Hey guys! My name is Motiejus and I’m a destination wedding photographer from Lithuania living in London and shooting weddings all over the world. The yellow-eyed little assistant of mine is called Pumpkin. Although not very helpful (but super curious), he always sneaks into my camera bag each time I’m preparing for a wedding.
Shotkit always was a go-to website for inspiration and learning ever since I discovered it and it’s such a huge honour to be featured here. Thank you, Mark :)
When I first started my affair with photography 10 years ago, my first camera was Sony DSLRA100. Although, very unpopular choice by many (sweet irony, huh) in the industry dominated by Canon and Nikon, it was a great tool to learn and experiment with photography.
At the time Sony had quite a limited range of lenses and accessories so I’ve quickly learned that I needed to join the big boys club and got my first Canon 5D. Like every person learning and experimenting with photography, I’ve probably bought every imaginable accessory only to learn later that most of the time, they are absolutely unnecessary. It is, of course, a learning curve and thankfully I’m (nearly) at the point where I only keep the equipment that can be useful on the wedding day.
At the time of writing this, my other main cameras (I call them grandads) is the Canon 5D Mark III. They are very good cameras and they pretty much never let me down. Although I’m well aware of the new and better stuff out there, I’m deciding whether to stick with Canon or go completely mirrorless.
Thinking about it, I do have and love my Fujifilm X-T2 with Fujinon 23mm f/2 R WR XF which has proven to be a great camera for travel and personal use, yet not as amazing as Canon for wedding work, in my personal opinion of course.
With regards to lenses, I swear by primes and never owned a zoom lens. I have and use a Canon 35mm f/1.4 lens together with a Canon 85mm f/1.8 for most of the wedding day. As for the second combo for smaller spaces and particularly evening and party coverage, I switch to the Sigma 24mm f/1.4 Art and Canon 50mm f/1.4.

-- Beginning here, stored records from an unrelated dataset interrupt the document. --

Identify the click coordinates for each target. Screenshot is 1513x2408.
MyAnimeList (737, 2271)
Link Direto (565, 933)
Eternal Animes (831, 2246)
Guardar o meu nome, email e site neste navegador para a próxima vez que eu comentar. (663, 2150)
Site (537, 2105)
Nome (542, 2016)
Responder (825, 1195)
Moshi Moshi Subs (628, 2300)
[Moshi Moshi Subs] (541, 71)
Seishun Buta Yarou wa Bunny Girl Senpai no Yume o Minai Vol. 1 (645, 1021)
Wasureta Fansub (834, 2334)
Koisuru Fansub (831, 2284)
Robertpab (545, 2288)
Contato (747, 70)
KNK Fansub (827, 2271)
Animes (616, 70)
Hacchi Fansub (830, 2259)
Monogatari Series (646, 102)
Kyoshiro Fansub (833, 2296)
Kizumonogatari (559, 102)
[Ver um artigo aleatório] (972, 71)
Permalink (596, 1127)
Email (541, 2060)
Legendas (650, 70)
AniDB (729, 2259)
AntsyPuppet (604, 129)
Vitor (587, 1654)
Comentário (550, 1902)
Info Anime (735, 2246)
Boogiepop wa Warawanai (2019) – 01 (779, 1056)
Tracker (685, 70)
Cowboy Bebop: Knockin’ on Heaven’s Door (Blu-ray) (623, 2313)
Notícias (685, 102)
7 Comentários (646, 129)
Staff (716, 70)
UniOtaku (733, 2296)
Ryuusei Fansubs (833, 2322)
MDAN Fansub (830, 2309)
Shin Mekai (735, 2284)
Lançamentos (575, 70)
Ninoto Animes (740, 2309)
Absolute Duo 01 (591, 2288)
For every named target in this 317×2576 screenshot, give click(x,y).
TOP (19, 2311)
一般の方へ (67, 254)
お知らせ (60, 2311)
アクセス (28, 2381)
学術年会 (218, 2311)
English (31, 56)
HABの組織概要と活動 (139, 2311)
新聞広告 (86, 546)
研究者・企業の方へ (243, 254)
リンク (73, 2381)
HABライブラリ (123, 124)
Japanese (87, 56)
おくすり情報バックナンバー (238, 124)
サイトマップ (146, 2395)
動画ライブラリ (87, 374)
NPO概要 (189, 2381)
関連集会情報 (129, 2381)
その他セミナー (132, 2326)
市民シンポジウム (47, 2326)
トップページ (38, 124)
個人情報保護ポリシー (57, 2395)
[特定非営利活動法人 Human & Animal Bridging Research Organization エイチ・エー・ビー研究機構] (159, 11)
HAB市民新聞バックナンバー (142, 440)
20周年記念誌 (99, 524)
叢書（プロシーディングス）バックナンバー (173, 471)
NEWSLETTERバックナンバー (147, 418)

The Holdfast Money Maker strap, which I’ve owned for more than two years, has proven to be a life saver and like probably every (I mean, every) other wedding photographer on the planet using it would (if not already) tell you – it does look super stylish and there hasn’t been a single wedding where no compliments were given about it.
Most of the time I shoot in natural light. However, when needed I use my Canon 580 EX II and Yongnuo 568EX II. The Canon has proven to be an amazing flash and hasn’t failed me in years. The Yongnuo, however, has broken down at least 4 times, but I really don’t mind it as they are super cheap. I do use Yongnuo YN560-TX manual flash controller for some off-camera flash work from time to time.
Last year, I started using Magmod flash modifiers and they have been great. Although I’ve purchased a full kit including the gels, snoot, beam and other stuff, I found myself only using grid, mag bounce and sphere. The rest of it seems to stay in the bag for most of the time and will probably soon find a space in the cupboard.
As for my camera bag, I have a Lowepro 200AW backpack. It’s a decent size camera backpack which fits all my stuff + laptop, hairspray, perfume and Snickers and I can easily take it on any fight.
I also have a Zoom H1 recorder as it’s a great little device to record some sounds and interviews with families of the bride and groom so I can later implement it in the slideshows for them.
Lastly, all the fun behind standard equipment is all the technology to make sure that business is running smoothly. I do use a retina 5K iMac for editing and general office work together with a Wacom tablet and Loupdeck editing console, which is an absolutely amazing thing. When travelling, my 13″ MacBook Pro is always with me, as well as my LaCie Rugged Thunderbolt 2 TB External hard drive.
For backup, I’m using Synology DS415+ which was probably the smartest investment I’ve made. Once copied, the files are automatically uploaded to an unlimited Dropbox account so it’s all safe and sound.
For all my client communication and business CRM, I use Tave, which is a lifesaver, and Pic-Time for online client galleries – another great and beautifully designed photography studio management software solution (see more).